The four Berlin-based artists have all been with the gallery for some time.
Grosse has become a titan in the German art world, known for her monumental colorful spray-painted sculptures and installations, and her domestically-scaled works have a dedicated collector following. Vienna’s Galerie Nächst St. Stephan Rosemarie Schwarzwälder sold several works by Grosse at the new Paris+ by Art Basel fair, priced between €51,000 (for a work on paper) and €350,000 (for an acrylic on canvas). The artist is also represented by Pace Gallery.
The Scandinavian duo Elmgreen & Dragset have equally built a reputation for monumental sculptural work that fuses elements of art and architecture with design. They too have a strong market: Perrotin gallery recently sold a stainless steel and lacquer sculpture (also at Paris +) for between €90,000 and €100,000. The pair are also represented by Massimo de Carlo.

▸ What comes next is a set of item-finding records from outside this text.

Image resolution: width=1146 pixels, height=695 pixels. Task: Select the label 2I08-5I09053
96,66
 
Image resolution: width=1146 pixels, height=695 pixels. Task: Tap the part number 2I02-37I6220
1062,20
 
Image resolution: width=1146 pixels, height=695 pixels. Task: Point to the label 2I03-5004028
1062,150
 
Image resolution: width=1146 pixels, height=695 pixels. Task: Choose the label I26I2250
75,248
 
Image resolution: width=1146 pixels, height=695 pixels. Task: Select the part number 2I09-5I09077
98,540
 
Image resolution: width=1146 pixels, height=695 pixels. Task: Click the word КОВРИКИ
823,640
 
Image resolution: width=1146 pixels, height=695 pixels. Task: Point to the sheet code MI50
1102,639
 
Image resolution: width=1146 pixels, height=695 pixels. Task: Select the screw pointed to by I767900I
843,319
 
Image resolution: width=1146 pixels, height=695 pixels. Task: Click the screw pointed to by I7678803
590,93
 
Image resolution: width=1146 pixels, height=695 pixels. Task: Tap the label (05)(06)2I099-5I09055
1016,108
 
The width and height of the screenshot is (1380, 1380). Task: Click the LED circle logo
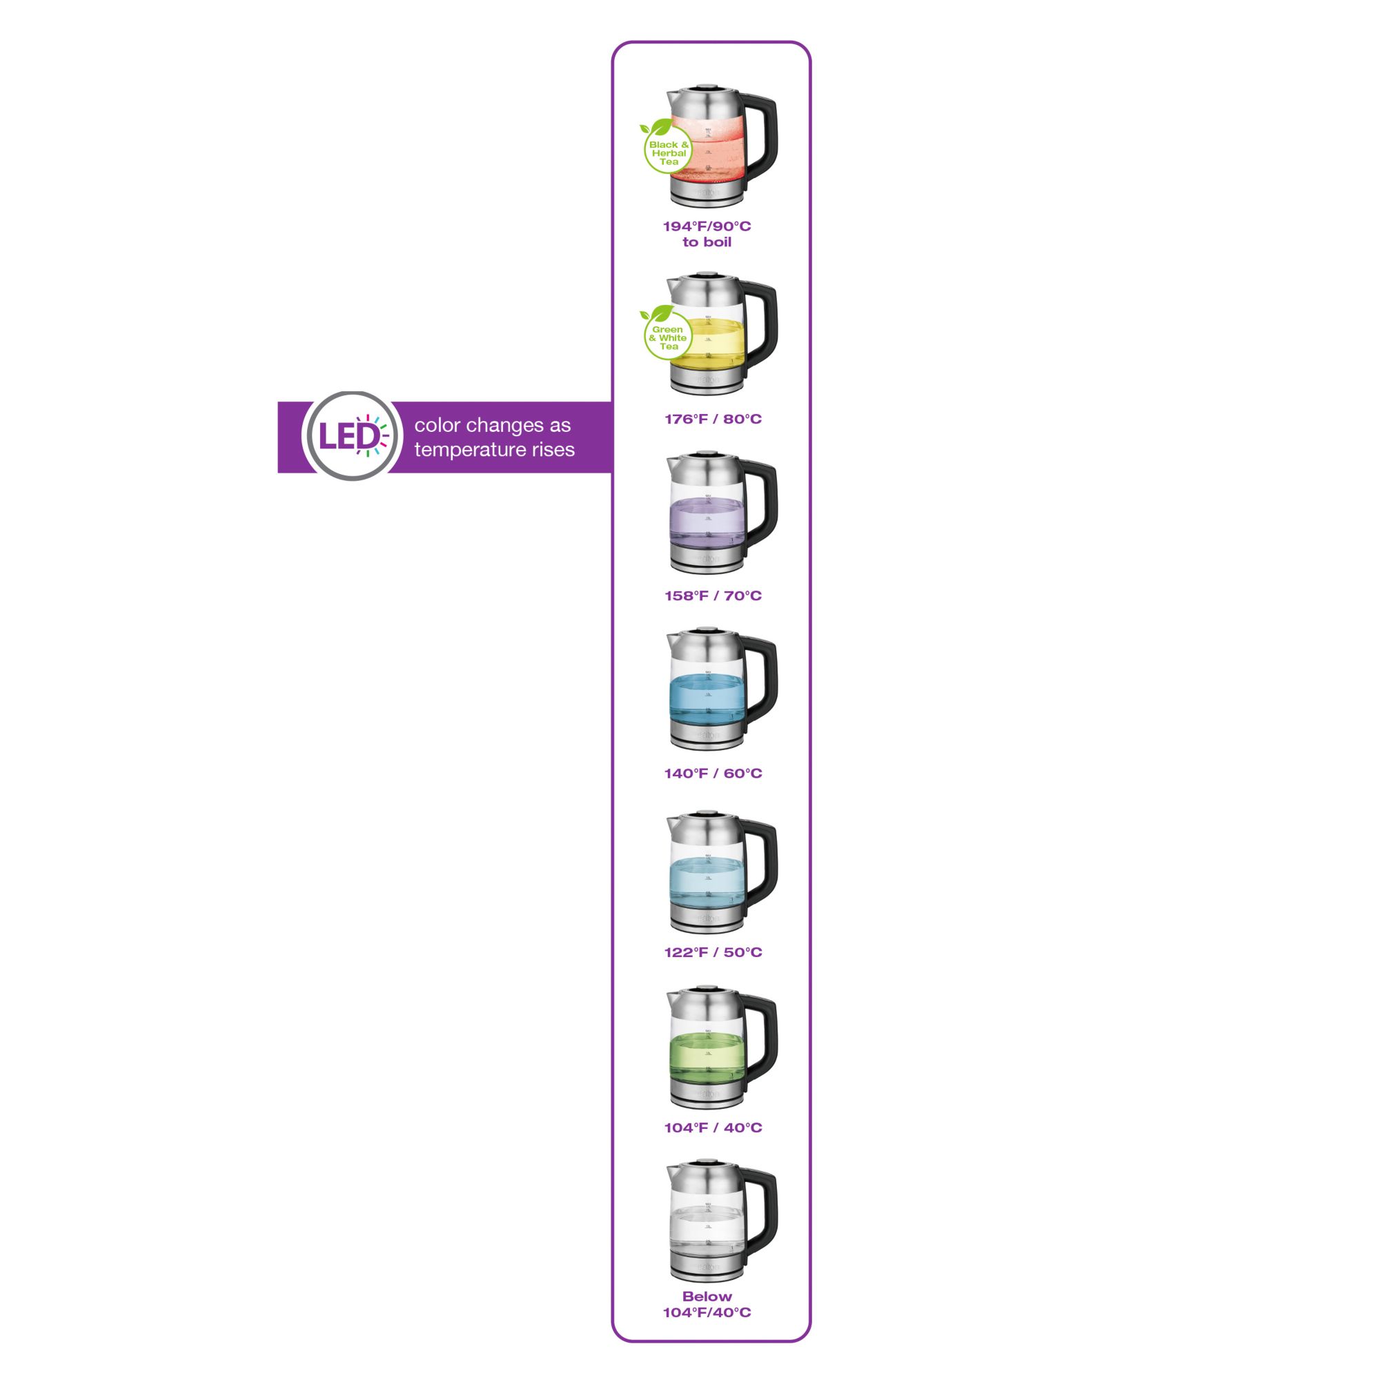(351, 435)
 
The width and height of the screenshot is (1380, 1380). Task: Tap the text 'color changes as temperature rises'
(493, 437)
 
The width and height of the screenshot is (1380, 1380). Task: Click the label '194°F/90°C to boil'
(707, 234)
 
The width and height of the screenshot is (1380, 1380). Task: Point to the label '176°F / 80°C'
(713, 419)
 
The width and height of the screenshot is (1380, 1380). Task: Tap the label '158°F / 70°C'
(713, 595)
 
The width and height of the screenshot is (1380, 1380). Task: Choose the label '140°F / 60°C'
(713, 773)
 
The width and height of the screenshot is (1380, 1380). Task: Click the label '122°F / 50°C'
(713, 952)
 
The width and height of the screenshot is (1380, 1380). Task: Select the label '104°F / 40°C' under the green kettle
(713, 1127)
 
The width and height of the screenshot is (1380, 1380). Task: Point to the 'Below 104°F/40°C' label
(707, 1303)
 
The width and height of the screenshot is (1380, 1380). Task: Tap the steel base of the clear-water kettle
(707, 1268)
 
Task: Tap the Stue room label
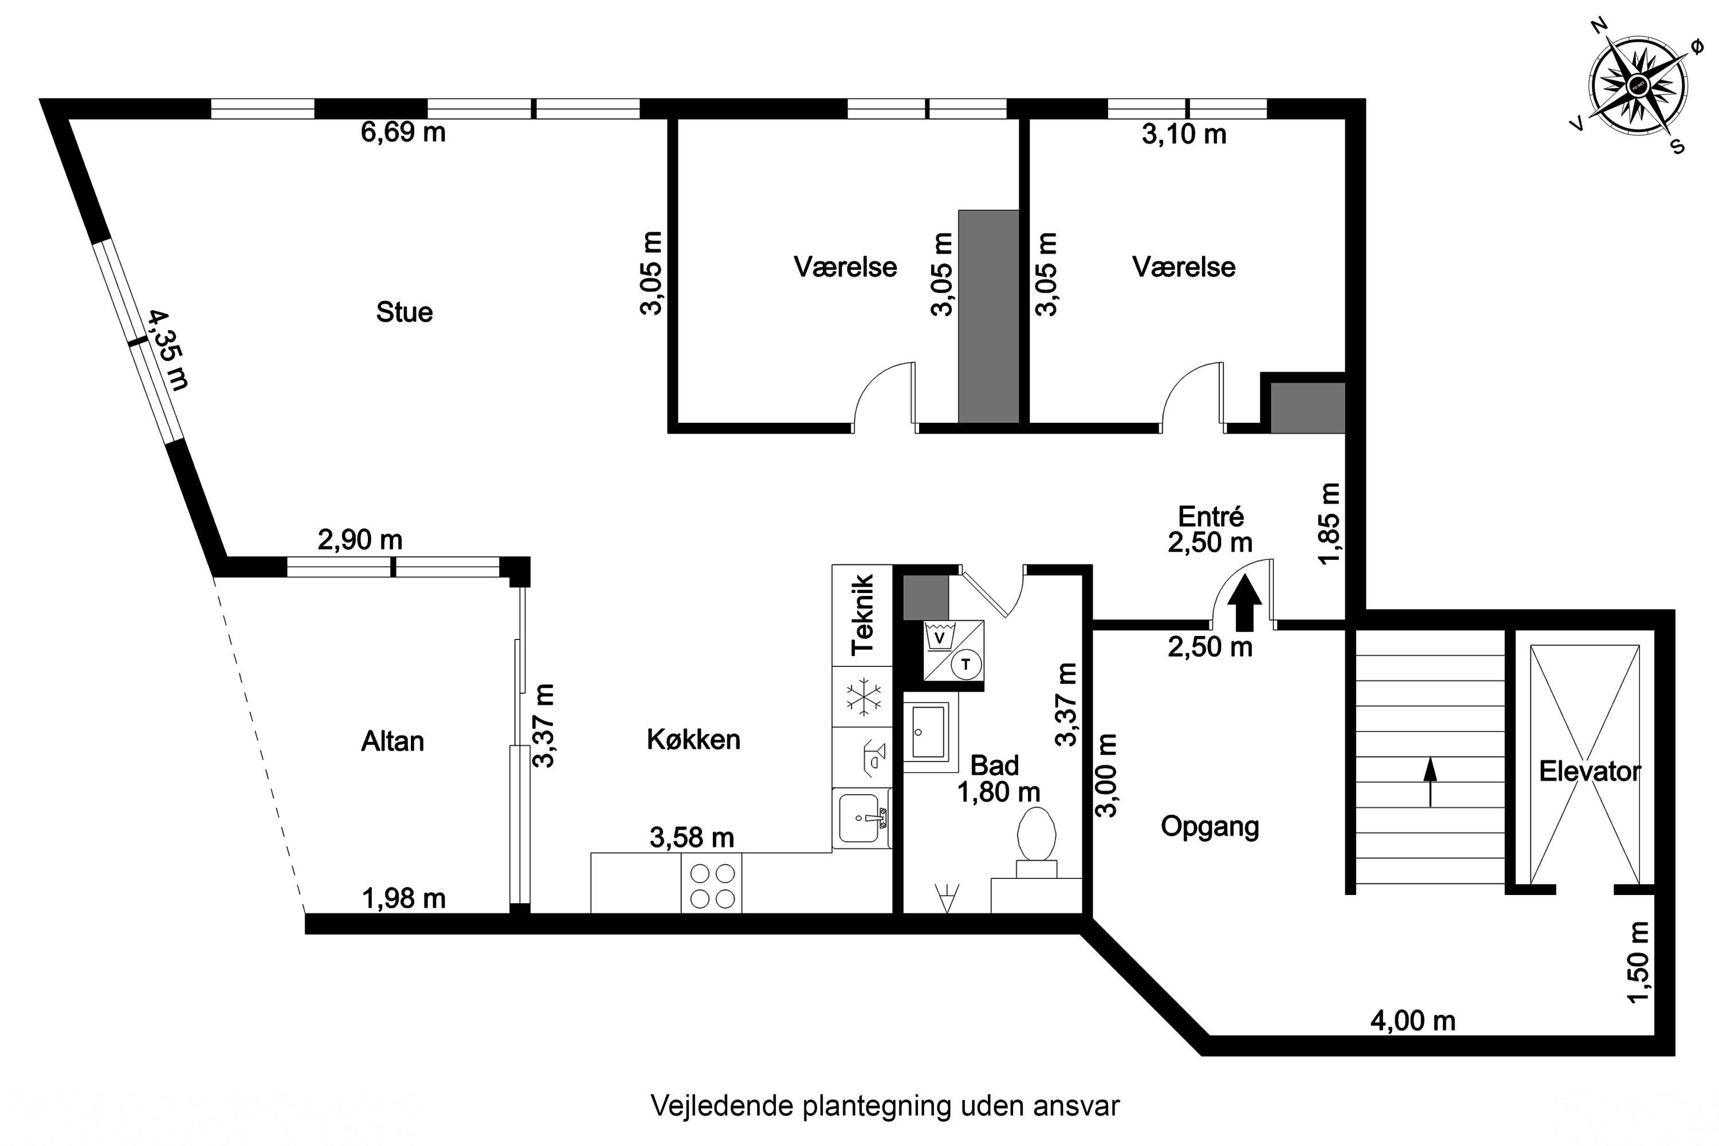404,313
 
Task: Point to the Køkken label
693,740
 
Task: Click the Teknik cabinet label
862,615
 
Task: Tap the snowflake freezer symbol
863,697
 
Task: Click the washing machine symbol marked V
941,637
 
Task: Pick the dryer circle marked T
966,664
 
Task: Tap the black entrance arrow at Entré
1245,604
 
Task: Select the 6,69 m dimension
403,132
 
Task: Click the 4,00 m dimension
1413,1021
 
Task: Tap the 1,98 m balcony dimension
404,898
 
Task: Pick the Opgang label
1210,827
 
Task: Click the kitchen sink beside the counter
862,819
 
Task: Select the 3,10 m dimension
1184,135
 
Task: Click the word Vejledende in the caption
723,1106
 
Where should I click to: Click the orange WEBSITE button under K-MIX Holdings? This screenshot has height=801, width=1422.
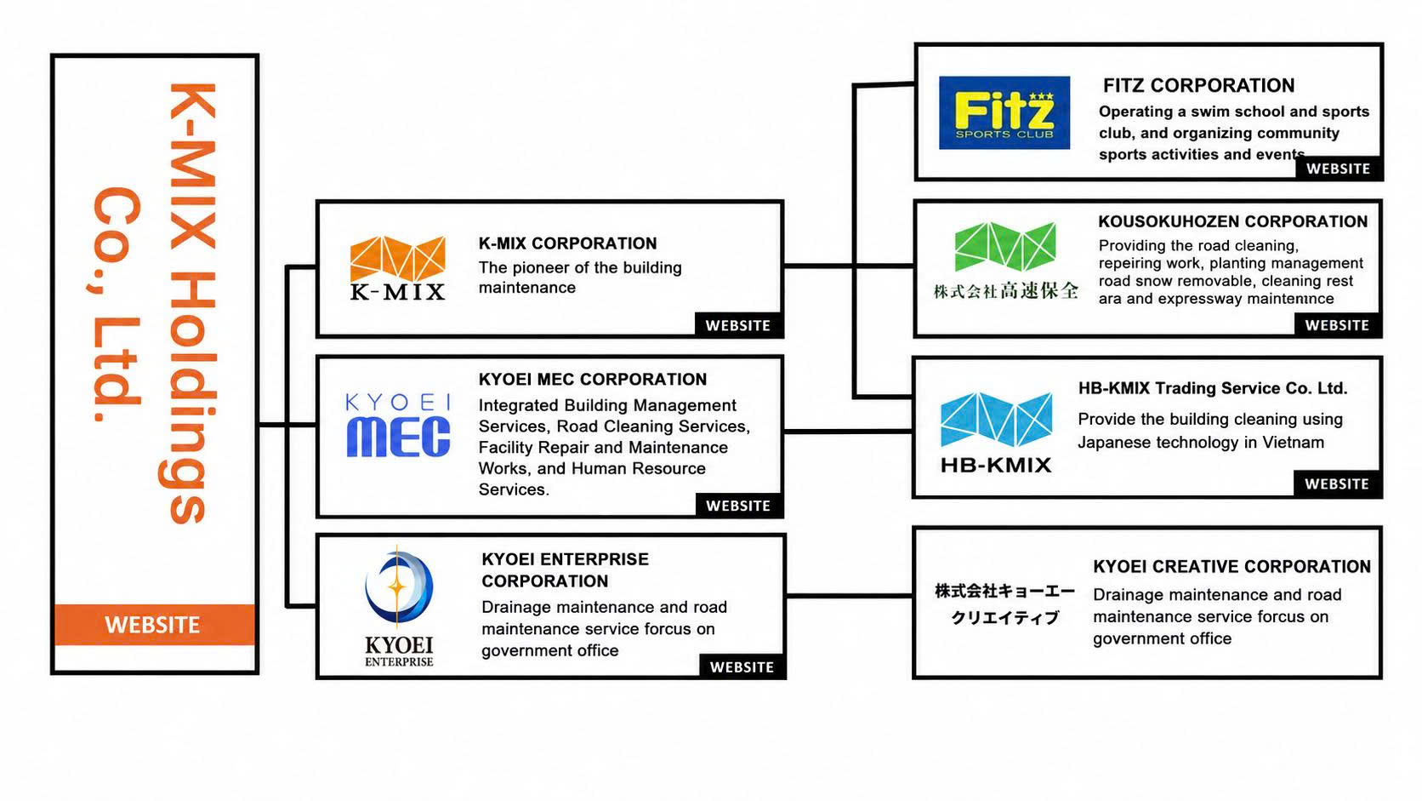click(x=154, y=625)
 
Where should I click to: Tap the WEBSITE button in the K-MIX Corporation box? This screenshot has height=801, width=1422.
click(x=737, y=325)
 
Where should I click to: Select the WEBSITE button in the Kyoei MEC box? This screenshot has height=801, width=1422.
click(x=738, y=506)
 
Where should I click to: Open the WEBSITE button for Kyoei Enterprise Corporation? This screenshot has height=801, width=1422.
click(x=742, y=667)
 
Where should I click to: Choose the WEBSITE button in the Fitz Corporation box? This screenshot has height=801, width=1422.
click(x=1338, y=169)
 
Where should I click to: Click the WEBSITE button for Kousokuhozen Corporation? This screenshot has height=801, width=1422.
click(x=1337, y=325)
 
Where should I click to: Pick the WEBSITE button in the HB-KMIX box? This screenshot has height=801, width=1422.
click(x=1336, y=484)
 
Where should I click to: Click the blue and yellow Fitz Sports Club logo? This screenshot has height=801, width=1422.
click(x=1004, y=112)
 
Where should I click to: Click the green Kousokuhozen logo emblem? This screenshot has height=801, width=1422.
click(x=1005, y=246)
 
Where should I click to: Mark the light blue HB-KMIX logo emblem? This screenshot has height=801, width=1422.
click(x=996, y=419)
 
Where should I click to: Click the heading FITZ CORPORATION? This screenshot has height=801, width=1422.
click(x=1198, y=85)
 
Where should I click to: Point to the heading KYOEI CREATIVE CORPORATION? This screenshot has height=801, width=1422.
click(x=1231, y=567)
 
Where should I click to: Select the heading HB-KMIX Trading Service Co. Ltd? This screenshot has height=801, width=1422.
click(x=1213, y=388)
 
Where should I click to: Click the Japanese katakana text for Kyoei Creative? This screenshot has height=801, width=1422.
click(x=1005, y=604)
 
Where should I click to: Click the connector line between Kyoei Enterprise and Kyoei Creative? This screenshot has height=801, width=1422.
click(x=850, y=596)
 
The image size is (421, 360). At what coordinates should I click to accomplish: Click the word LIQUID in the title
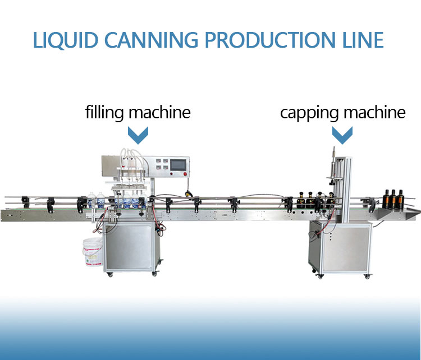(x=65, y=40)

German artist Corinne Wasmuht makes intensely layered paintings that edge on abstraction and deal with technological ephemera. Represented by Petzel, her fifth exhibition with the U.S. gallery closed on November 12.
The news also follows the announcement that another major artist in König’s stable, Monica Bonvicini, would no longer work with the gallery. Bonvicini was the first and is so far the only artist to connect her departure to the allegations. While she initially announced that she would put her relationship with König on hiatus until the allegations were resolved, the gallery later reported that it had decided to “cut ties” with the artist to shield her. Bonvicini is set to open a major solo exhibition at Berlin’s Neue Nationalgalerie on November 25.
There has been more fallout following the allegations. The American English translation of König’s 2019 memoir, Blind Gallerist, which details how he partially lost his vision as a child and went on to build a visual art empire, has also been put on hold. The publisher, Sternberg Press, did not respond to Artnet News’s requests for comment.
Three other artist names disappeared from the gallery’s roster after the allegations were made public at the end of August; Amalia Pica, Helen Marten, and Trey Abdella. Contacted by Artnet News, none stated their reason for departure, and none have connected their decision to the allegations made against König.